### Data shown
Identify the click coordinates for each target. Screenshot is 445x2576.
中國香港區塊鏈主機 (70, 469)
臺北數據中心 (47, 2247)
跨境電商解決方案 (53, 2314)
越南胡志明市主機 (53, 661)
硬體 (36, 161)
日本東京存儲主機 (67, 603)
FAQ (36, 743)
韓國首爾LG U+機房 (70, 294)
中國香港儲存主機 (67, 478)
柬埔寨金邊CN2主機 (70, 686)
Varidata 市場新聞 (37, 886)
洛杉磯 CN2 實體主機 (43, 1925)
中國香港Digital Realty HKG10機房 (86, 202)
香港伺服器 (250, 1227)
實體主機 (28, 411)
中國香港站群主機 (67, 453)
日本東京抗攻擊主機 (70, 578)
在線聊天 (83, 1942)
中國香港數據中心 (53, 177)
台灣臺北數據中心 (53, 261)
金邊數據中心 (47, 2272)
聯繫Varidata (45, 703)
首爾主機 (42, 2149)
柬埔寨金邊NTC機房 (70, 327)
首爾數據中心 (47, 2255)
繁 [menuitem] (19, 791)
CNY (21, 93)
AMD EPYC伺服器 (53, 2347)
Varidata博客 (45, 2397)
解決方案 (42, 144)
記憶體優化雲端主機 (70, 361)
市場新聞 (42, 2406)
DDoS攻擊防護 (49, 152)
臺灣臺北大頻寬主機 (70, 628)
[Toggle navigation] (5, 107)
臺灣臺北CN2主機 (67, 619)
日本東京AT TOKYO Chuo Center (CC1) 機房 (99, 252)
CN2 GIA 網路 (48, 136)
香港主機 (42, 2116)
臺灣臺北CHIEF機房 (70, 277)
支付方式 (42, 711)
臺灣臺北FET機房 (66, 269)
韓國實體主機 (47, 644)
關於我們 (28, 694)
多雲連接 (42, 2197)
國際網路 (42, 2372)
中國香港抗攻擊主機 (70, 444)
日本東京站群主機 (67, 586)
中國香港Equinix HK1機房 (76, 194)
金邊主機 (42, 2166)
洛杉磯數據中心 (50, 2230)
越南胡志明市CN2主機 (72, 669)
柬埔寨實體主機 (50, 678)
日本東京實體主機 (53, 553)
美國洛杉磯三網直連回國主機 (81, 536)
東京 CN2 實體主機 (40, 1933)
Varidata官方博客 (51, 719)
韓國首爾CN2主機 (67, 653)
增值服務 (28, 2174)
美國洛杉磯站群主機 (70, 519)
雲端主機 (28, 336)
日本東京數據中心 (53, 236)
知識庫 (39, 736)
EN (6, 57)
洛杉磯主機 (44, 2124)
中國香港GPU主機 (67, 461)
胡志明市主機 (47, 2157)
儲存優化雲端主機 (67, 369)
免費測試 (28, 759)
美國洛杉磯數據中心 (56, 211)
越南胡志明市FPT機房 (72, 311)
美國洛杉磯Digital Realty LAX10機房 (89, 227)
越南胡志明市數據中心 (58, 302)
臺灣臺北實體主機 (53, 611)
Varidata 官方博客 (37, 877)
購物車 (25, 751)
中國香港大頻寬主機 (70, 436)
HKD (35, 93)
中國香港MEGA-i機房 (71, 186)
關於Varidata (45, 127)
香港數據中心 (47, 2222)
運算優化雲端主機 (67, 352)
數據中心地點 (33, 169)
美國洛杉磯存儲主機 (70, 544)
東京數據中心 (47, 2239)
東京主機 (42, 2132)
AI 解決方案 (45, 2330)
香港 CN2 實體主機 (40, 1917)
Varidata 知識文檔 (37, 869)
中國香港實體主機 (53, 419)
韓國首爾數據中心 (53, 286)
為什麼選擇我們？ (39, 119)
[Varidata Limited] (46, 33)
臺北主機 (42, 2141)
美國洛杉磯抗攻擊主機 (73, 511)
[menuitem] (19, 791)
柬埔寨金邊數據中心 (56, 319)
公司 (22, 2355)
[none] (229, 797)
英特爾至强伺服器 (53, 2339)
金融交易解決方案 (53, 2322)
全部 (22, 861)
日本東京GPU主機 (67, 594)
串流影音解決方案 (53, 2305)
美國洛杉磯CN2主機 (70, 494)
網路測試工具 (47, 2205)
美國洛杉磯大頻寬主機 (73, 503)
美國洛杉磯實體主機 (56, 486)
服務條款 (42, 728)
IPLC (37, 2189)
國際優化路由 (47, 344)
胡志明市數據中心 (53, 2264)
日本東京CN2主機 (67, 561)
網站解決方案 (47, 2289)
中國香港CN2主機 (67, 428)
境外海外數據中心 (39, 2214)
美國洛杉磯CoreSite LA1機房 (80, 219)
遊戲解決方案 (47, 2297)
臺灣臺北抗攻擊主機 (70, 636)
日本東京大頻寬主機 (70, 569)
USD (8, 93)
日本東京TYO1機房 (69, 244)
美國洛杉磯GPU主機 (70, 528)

...

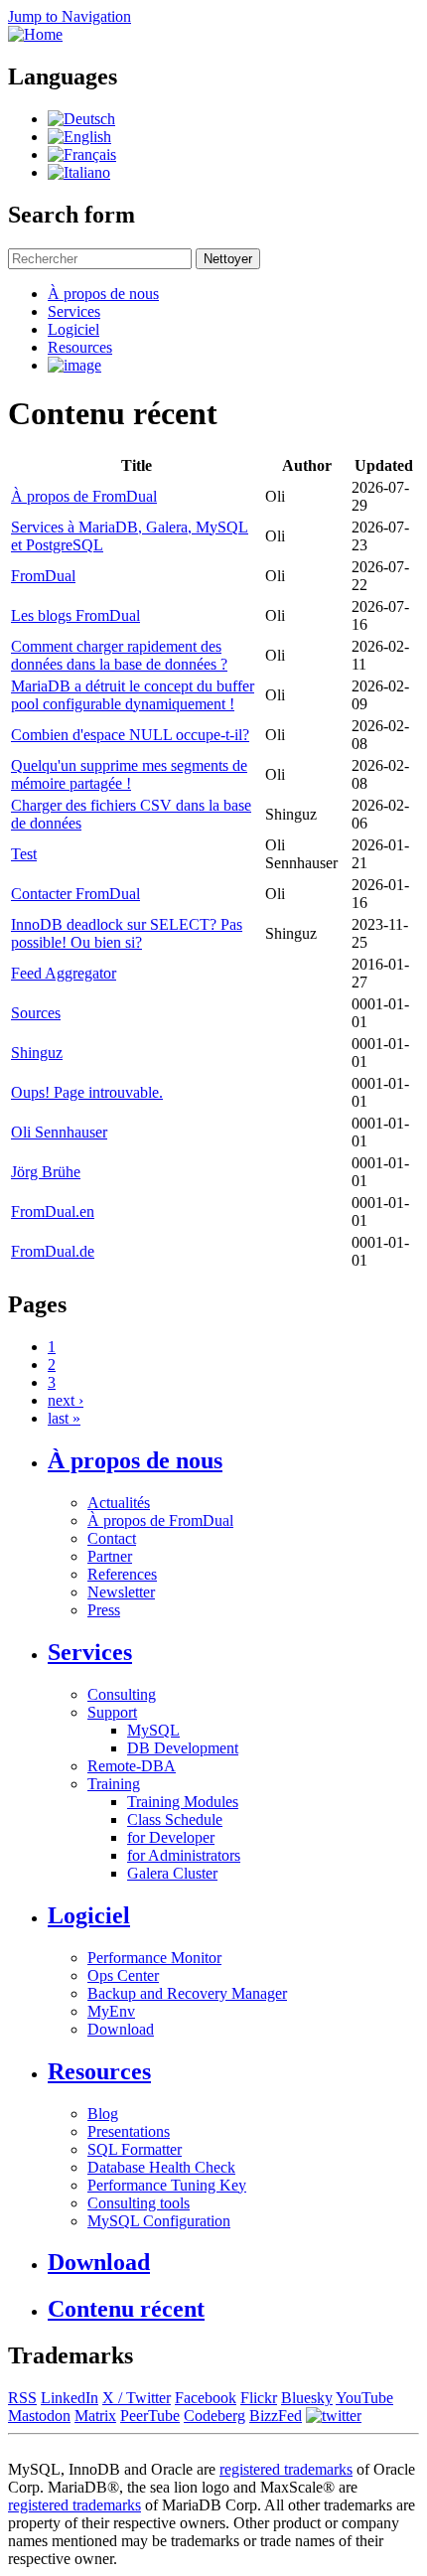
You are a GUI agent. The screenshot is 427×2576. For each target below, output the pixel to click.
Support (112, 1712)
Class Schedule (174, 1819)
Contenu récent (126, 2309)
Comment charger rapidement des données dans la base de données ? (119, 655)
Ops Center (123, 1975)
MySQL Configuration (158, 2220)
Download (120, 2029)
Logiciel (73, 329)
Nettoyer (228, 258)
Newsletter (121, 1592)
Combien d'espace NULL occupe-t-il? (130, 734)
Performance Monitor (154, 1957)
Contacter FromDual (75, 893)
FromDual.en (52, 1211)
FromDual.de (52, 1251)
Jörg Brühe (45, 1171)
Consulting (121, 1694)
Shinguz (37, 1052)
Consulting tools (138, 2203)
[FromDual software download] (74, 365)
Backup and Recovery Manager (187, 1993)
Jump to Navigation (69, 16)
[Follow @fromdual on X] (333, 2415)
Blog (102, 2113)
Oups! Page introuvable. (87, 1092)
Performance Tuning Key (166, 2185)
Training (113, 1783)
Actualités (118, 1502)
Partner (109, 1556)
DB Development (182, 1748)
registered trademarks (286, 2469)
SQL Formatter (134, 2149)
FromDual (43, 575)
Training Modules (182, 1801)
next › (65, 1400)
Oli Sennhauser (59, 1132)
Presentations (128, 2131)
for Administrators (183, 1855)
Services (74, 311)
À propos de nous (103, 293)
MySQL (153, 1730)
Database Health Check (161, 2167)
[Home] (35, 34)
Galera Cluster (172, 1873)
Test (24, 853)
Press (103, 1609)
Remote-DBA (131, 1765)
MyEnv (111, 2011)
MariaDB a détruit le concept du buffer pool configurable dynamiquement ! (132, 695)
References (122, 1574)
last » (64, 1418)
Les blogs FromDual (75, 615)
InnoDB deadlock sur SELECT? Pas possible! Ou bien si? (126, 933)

* * *

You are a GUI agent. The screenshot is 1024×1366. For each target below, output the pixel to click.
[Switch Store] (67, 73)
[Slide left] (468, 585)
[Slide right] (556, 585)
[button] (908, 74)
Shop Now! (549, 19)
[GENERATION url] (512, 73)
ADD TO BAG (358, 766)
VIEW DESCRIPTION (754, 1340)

### Problem statement
Repeat exactly the lines above from the one with "中國香港儲存主機 (67, 478)" up to and including the one with "臺灣臺北大頻寬主機 (70, 628)". No other line belongs in the reply.

### Answer section
中國香港儲存主機 (67, 478)
柬埔寨金邊CN2主機 (70, 686)
Varidata 市場新聞 (37, 886)
洛杉磯 CN2 實體主機 (43, 1925)
中國香港Digital Realty HKG10機房 (86, 202)
香港伺服器 (250, 1227)
實體主機 (28, 411)
中國香港站群主機 (67, 453)
日本東京抗攻擊主機 (70, 578)
在線聊天 (83, 1942)
中國香港數據中心 (53, 177)
台灣臺北數據中心 (53, 261)
金邊數據中心 (47, 2272)
聯繫Varidata (45, 703)
首爾主機 (42, 2149)
柬埔寨金邊NTC機房 (70, 327)
首爾數據中心 (47, 2255)
繁 [menuitem] (19, 791)
CNY (21, 93)
AMD EPYC伺服器 (53, 2347)
Varidata博客 (45, 2397)
解決方案 (42, 144)
記憶體優化雲端主機 (70, 361)
市場新聞 (42, 2406)
DDoS攻擊防護 (49, 152)
臺灣臺北大頻寬主機 (70, 628)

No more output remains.